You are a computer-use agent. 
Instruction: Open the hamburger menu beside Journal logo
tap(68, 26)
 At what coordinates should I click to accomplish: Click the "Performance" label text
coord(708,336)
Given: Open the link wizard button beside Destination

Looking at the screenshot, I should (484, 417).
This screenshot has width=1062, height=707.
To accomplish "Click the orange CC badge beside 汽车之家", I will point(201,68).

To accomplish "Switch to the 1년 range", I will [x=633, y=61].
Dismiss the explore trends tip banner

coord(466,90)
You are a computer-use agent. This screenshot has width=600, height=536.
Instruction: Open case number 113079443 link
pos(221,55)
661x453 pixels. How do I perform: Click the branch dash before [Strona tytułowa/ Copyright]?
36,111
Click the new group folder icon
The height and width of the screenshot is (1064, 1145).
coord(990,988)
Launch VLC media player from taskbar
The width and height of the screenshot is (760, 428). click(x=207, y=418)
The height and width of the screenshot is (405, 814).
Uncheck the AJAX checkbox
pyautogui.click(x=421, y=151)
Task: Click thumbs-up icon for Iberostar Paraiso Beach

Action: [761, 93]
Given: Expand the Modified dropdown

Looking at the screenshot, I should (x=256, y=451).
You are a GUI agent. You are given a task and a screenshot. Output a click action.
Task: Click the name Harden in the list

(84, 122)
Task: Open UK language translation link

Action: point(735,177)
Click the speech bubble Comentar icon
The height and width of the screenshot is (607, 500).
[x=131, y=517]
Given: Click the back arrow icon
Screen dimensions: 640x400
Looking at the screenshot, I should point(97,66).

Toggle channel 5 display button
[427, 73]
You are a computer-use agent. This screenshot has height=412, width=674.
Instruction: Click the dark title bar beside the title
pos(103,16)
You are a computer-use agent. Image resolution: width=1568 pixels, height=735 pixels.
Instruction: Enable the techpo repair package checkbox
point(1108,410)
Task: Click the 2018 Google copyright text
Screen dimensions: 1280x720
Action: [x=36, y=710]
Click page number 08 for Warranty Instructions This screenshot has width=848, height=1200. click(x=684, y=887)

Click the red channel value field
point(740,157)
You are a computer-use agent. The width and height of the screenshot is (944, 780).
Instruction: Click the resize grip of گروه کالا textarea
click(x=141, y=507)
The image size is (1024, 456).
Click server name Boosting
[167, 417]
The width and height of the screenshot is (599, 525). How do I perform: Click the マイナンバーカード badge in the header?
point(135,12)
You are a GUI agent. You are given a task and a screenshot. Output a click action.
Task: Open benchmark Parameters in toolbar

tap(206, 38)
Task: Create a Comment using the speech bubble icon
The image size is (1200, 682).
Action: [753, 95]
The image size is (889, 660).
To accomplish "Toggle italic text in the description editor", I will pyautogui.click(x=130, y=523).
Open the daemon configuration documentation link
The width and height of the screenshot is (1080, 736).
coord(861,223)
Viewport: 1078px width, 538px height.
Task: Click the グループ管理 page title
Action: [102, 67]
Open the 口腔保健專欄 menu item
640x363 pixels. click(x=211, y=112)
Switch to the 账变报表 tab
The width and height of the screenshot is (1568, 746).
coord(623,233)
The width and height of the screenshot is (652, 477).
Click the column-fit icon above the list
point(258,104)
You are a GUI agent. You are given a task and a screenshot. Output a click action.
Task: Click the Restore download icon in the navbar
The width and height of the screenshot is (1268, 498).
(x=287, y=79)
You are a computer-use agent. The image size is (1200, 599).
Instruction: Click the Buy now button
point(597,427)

+++

(Task instructions)
In the entries above, which lines hold the string "This"? Report all of them.

(Answer for the task)
This screenshot has width=1062, height=707.
You are a computer-use agent. This screenshot has width=600, height=536.
You are a computer-use agent. This screenshot has height=412, width=674.
Click page number 08 for Warranty Instructions This screenshot has width=848, height=1200. click(x=684, y=887)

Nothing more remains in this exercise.